Soran kişinin adı Hüseyin. Önce adınızı değiştirmekle başlayabilirsiniz belki. Hüseyin biliyorsunuz Arapça bir isim. Hasan adının küçüğüdür, Küçük Hasan demektir Hüseyin. Yalnız Hüseyin değil tabii, Türkiye’de en çok kullanılan adların hepsine bakıyoruz. Sırasıyla Mehmet, Fatma kadınlarda, erkeklerde Ali, kadınlarda Ayşe, erkeklerde Mustafa, Ahmet, kadınlarda Emine, Hatice, Hüseyin ve Hasan, İbrahim, İsmail, Osman, Halil, Zeynep, Ömer, Yusuf, Süleyman, Ramazan, Murat, Meryem, Abdullah, Şerife, Sultan, Mahmut, Hanife, Elif, Salih, Kemal, Fadime, Havva, Recep... İlk 33 isim bunlar. İlk 33 isimin nüfus toplamına bakıyoruz, 33 milyon nüfus çıkıyor. Devamına baktığımız zaman... Türkiye’de erkeklerin yaklaşık yüzde 70’inin, kadınların yüzde 80’inin Arapça isimleri olduğunu görüyoruz. Arap seviciliği derken neyi kastediyor arkadaşlar? Onu merak etmeye başlıyor insan.
Çocuklarına isim vermek bir toplumun en en ciğerden, en damardan kültürel davranışıdır. Çocuklarının kimliğini belirliyorsun. Çocuklarının şu dünyada kim olduklarına karar veriyorsun. Onları damgalıyorsun doğduğu günden itibaren. Benim çocuğum Mehmet olsun diyorsun. Yani Heng Hua değil, Jean Pierre değil, Mehmet olsun diyorsun. Ve onları Arapça bir isimle damgalıyorsun.
Tabii ki dindir bunun sebebi. Fakat din dediğiniz şey, İslam, sonuç olarak Arapların milli dinidir. Türk kültürü denilen şeyin ne derece derinlemesine, ta dibine kadar Araplıkla damgalanmış olduğunu anlamak istemiyorlar, kabul etmek istemiyorlar.

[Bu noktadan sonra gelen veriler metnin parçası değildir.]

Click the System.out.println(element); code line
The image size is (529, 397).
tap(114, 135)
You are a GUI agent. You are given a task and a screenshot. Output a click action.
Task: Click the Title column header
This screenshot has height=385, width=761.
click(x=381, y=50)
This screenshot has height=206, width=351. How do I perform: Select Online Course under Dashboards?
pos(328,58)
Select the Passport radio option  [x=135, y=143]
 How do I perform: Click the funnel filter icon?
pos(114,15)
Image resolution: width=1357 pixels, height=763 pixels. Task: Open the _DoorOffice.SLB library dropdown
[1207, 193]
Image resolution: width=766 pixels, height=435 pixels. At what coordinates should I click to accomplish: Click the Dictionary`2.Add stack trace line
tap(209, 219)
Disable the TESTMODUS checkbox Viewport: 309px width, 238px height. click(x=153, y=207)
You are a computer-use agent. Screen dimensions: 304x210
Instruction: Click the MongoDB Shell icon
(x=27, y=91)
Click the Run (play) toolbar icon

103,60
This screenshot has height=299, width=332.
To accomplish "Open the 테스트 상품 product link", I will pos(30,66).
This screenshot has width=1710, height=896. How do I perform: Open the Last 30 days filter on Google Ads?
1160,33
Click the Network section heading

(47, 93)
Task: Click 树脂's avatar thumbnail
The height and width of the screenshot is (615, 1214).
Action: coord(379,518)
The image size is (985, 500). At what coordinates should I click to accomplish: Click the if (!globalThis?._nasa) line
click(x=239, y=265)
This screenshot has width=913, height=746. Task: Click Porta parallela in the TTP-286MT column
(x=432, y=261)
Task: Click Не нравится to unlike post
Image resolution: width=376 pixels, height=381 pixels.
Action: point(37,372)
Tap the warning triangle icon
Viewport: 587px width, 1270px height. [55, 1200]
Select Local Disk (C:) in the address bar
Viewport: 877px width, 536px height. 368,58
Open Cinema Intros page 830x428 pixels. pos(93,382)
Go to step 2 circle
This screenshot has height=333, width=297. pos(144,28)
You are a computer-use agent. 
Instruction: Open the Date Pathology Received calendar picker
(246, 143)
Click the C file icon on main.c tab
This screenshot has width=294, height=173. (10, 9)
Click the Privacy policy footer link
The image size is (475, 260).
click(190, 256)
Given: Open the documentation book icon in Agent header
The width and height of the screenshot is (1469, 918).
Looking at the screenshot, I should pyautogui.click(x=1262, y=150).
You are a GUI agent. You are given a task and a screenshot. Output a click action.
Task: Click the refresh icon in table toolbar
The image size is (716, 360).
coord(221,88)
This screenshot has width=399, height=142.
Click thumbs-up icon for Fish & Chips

Bu gördüğünüz tuhaf ruh hali, Tanzimat sonrası Türk elitinin ideolojisidir. Biz, diyorlar, biz var ya biz, Avrupalılar bizi küçümsüyor ama biz Araplardan değiliz, biz çok Batılıyız, hatta kadınlarımız da sarışındır, gerçek veya sahte. İşte bu anlayışı aşmadan Türkiye’den ve Türklerden ne köy olur, ne kasaba olur. İşin en temeldeki gerçek düzlemini kavramak istemediğiniz zaman yalanla bir ulusal kültür oluşturmaya çalışırsınız, kimse de yemez.
Bu kişi adları çalışmasından beni çok şey öğreniyorum, gerçekten ufkum açılıyor. Arapça isimlerin anlamlarına girdiğin zaman vallahi hepsi de çok güzel anlamları olan şeyler. Hemen hepsi de temel insani değerleri ifade eden isimler. Güzellik, sevgi, sadakat, cesaret, vakar, gönül sağlamlığı vs. gibi kavramlar üzerine kurulu repertuvarın büyük kısmı. Arapça isimlerin ana grubu böyle, bir de 11. yüzyıldan itibaren yaygınlaşan Nureddin, Hayreddin, İzzeddin, Ziyaeddin gibi isimler var ki onlar daha da güzel, daha da yüksek bir edep ve kültüre işaret eden isimler. Aralarında kavgayı, savaşı veya nefret ideolojisini vurgulayan isimler çok az.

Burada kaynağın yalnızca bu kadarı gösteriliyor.